If only it was a time-lapse GIF, too! 

That’s not all. There’s also a link showing how to look up the background of teaches in every state.

There’s a four-minute in-house audio segment in which the main reporter, Steve Reilly, explains the story to a colleague.

This approach is something the Miami Herald team used even more, offering readers both in-house videos and also downloaded clips of videos found elsewhere that illustrated the story they were trying to tell. They also assembled a nine-minute overview video which is still getting views and comments several months later, according to Vazquez. 

Along with a now-standard interactive (clickable) map grading states on their reporting practices (red is bad), there’s a gizmo that asks if you want to Tweet at the governor of a state (pretty cool if you’re trying to make things easy and direct and have your journalism make a difference).

[In terms of real-world impact, the story also seems to have had one. USA Today has done a couple of followups about how states and the national nonprofit in charge of tracking this data have responded. Read the complete USA Today investigation.]

In terms of being picked up by other media outlets, the USA Today story has done really well. Over the past few days, NPR, CBS This Morning, the LA Times, The Seventy Four have all picked up parts of the story and helped move it along

Click the above NPR segment to get a quick overview of the big USA Today story about how districts and states let rogue teachers relocate and teach again (How Teachers Accused of Misconduct Can Stay in Classrooms). Read this LA Times writeup of the investigation (Some teachers are getting fired in one state but hired in another), which provides additional information about. Or, read 3 Things Every Parent Must Know About USA Today’s Jaw-Dropping Teacher Discipline Investigation from The Seventy Four, which boils it all down. CBS This Morning also picked up the story:  Click here.

For all its strengths and successes, folks behind this USA Today story might have done some things to make it even better.

——

● Objective a: Rewrite everything in the passage on the USA Today teacher investigation from "If only it was" down to "make a difference).", replacing "in-house" with "original".

——

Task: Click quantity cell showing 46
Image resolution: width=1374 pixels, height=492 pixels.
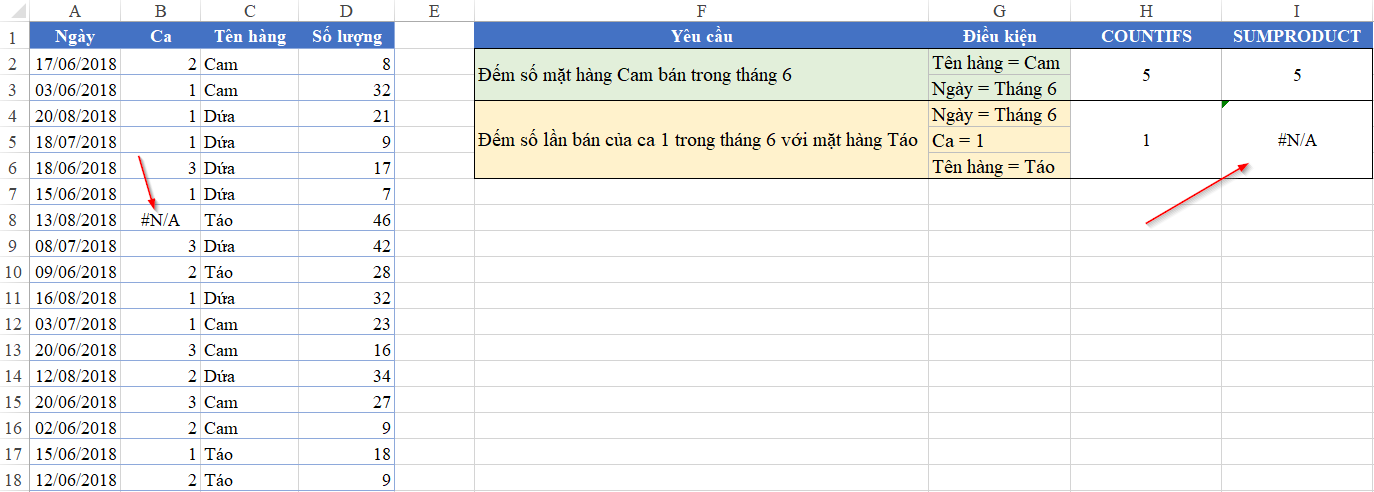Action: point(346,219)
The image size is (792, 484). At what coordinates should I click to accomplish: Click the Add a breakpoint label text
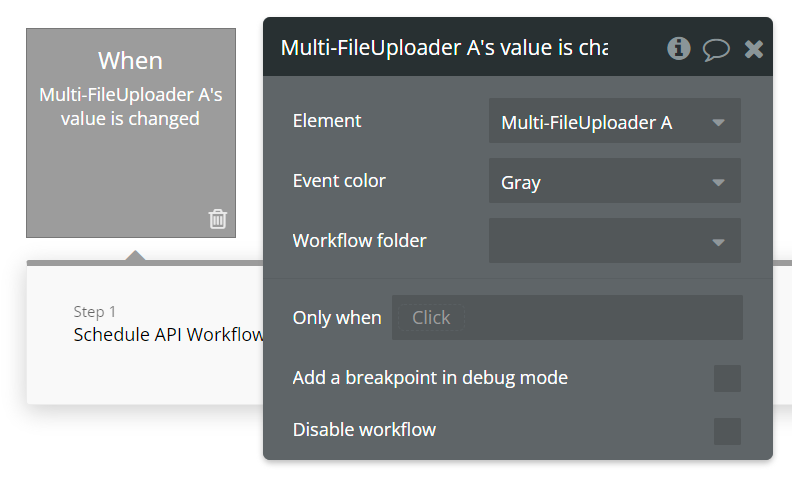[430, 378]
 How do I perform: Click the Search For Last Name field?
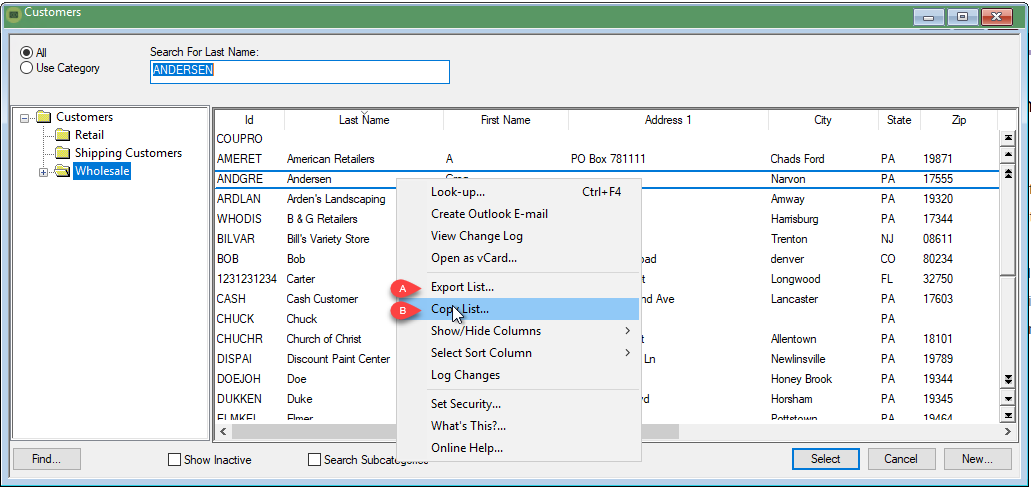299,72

——

● Objective b: Return every line of the listing that contains the string "Click".

● Correct answer a:
If only it was a time-lapse GIF, too! 

That’s not all. There’s also a link showing how to look up the background of teaches in every state.

There’s a four-minute original audio segment in which the main reporter, Steve Reilly, explains the story to a colleague.

This approach is something the Miami Herald team used even more, offering readers both original videos and also downloaded clips of videos found elsewhere that illustrated the story they were trying to tell. They also assembled a nine-minute overview video which is still getting views and comments several months later, according to Vazquez. 

Along with a now-standard interactive (clickable) map grading states on their reporting practices (red is bad), there’s a gizmo that asks if you want to Tweet at the governor of a state (pretty cool if you’re trying to make things easy and direct and have your journalism make a difference).

● Correct answer b:
Task: Click quantity cell showing 46
The image size is (792, 484). At what coordinates should I click to accomplish: Click the Add a breakpoint label text
 How do I perform: Click the Search For Last Name field?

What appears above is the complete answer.